··· Data ···

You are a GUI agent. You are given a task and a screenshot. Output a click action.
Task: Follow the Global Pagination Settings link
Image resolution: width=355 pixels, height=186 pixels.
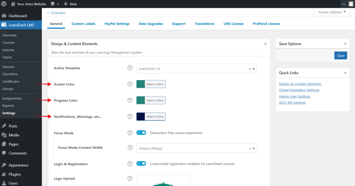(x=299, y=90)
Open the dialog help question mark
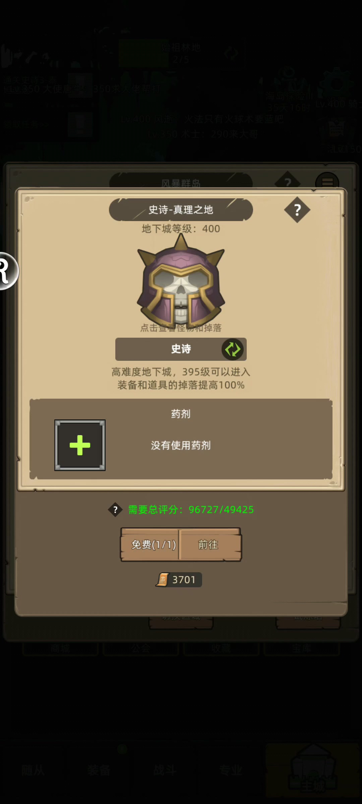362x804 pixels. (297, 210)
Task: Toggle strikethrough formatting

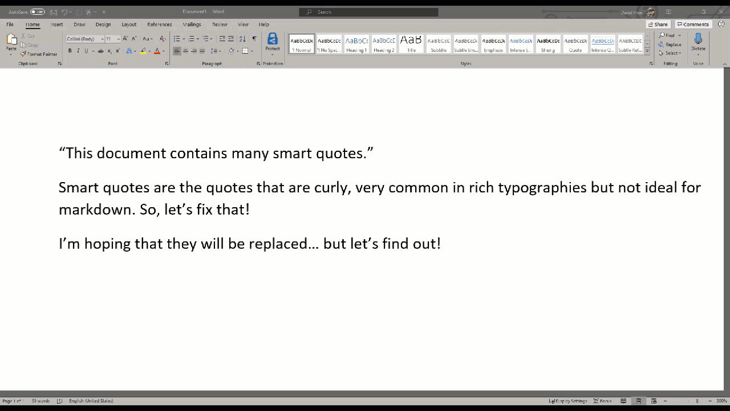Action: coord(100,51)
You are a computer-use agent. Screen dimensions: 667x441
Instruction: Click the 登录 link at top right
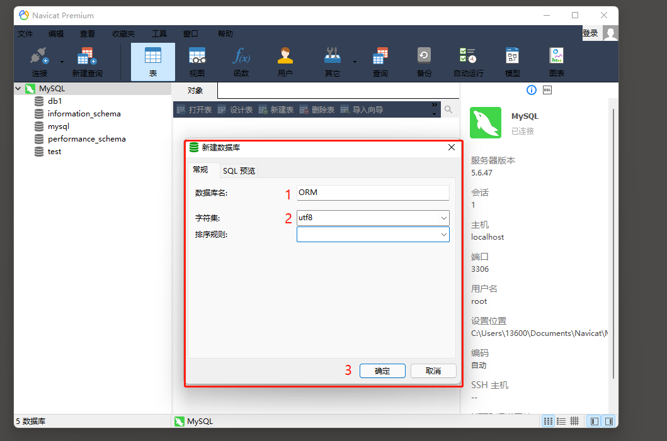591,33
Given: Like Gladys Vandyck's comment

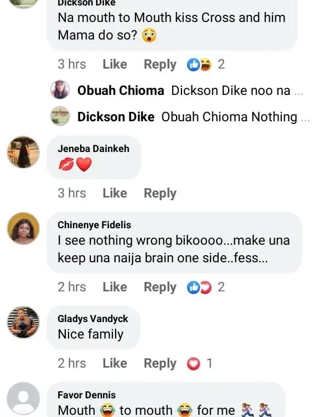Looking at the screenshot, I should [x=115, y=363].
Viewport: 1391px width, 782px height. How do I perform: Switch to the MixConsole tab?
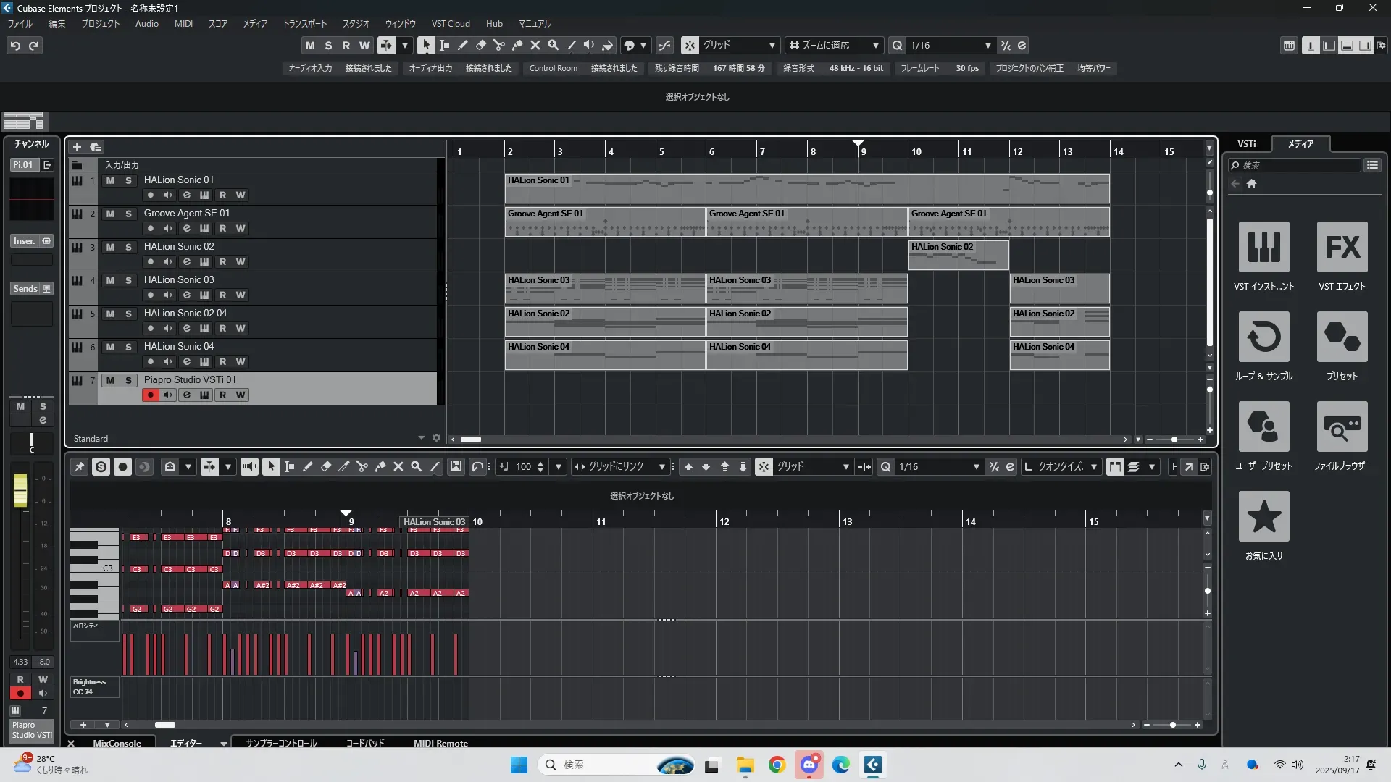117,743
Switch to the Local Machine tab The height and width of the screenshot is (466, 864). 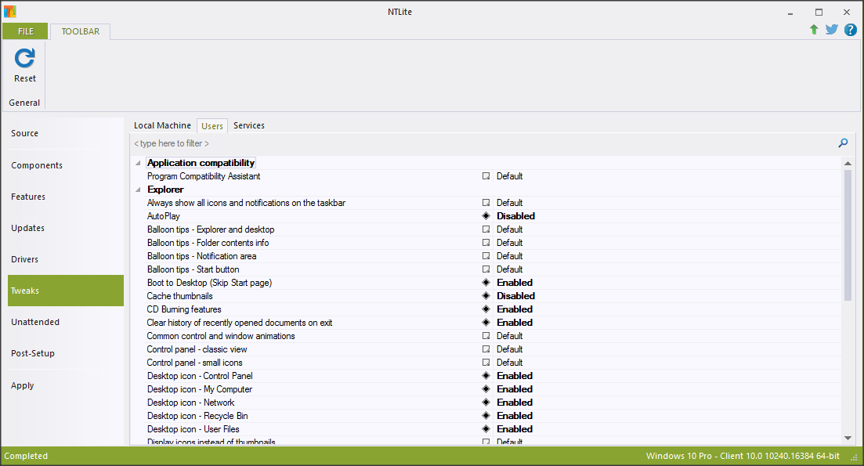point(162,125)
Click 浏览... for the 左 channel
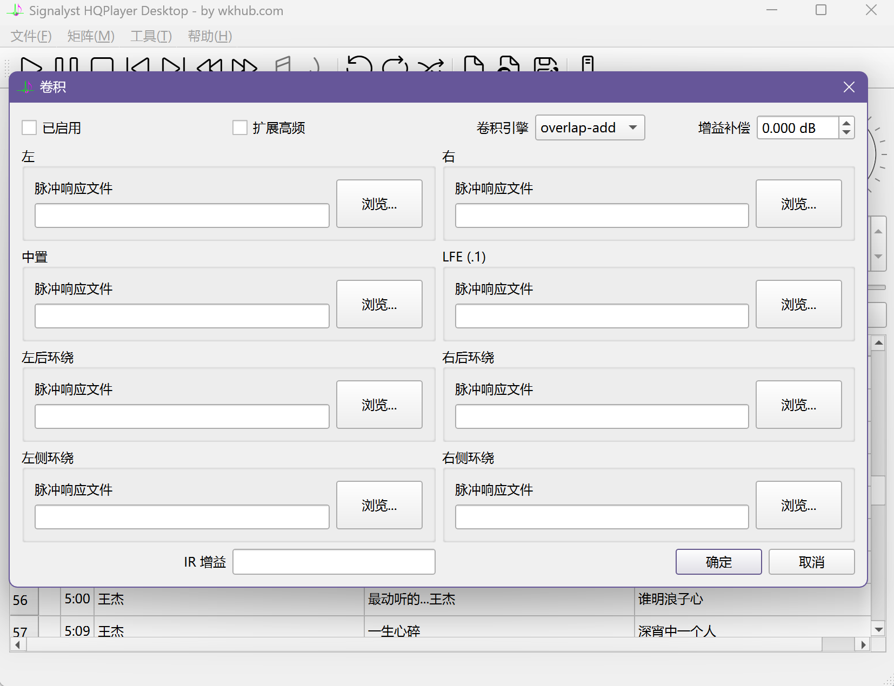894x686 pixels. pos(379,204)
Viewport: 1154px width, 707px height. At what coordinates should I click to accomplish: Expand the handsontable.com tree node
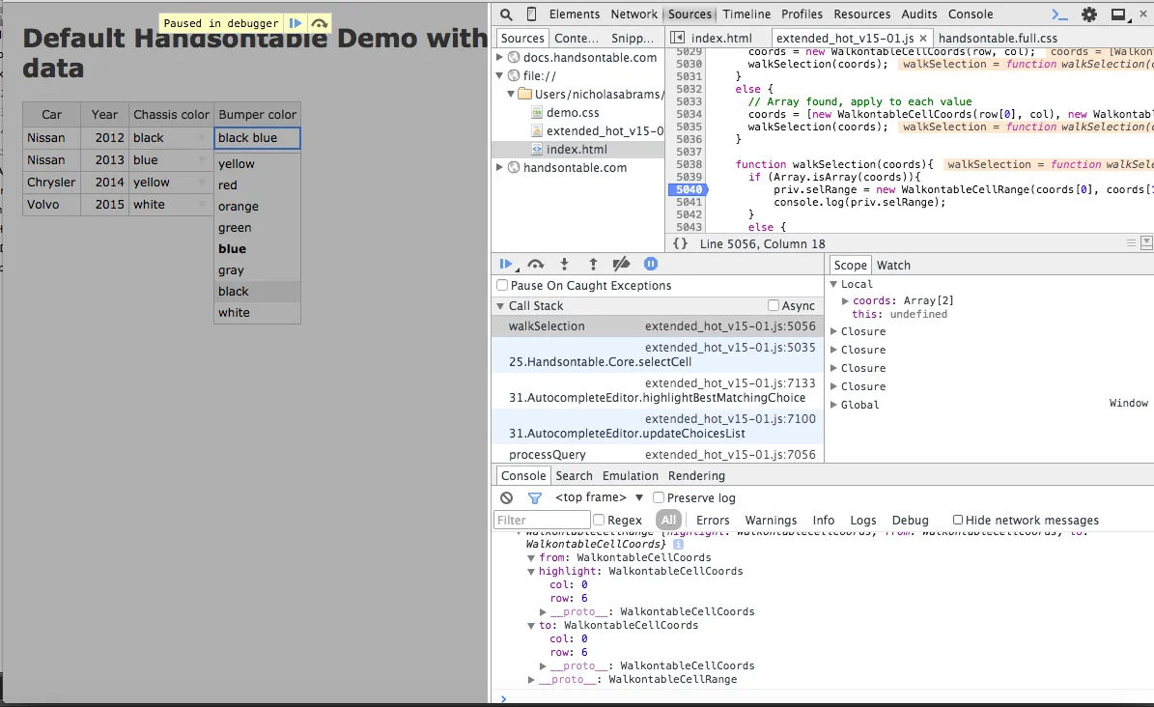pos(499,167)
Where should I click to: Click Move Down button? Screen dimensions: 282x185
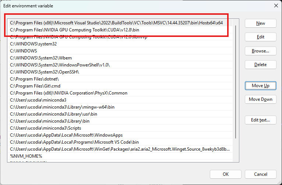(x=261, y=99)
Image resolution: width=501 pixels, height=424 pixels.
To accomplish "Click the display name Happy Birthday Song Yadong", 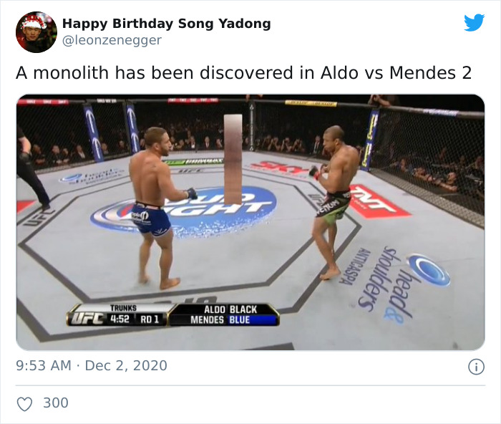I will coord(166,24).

···

**Task instructions:** Render the rows as a JSON list of strings, one string per line, starting at the first line and stopping after the line that contains "Action: coord(100,51)". Omit blank lines and pictures.

**Exercise response:**
[
  "You are a GUI agent. You are given a task and a screenshot. Output a click action.",
  "Task: Follow the Global Pagination Settings link",
  "Image resolution: width=355 pixels, height=186 pixels.",
  "(x=299, y=90)",
  "Open the dialog help question mark",
  "362x804 pixels. (297, 210)",
  "Task: Toggle strikethrough formatting",
  "Action: coord(100,51)"
]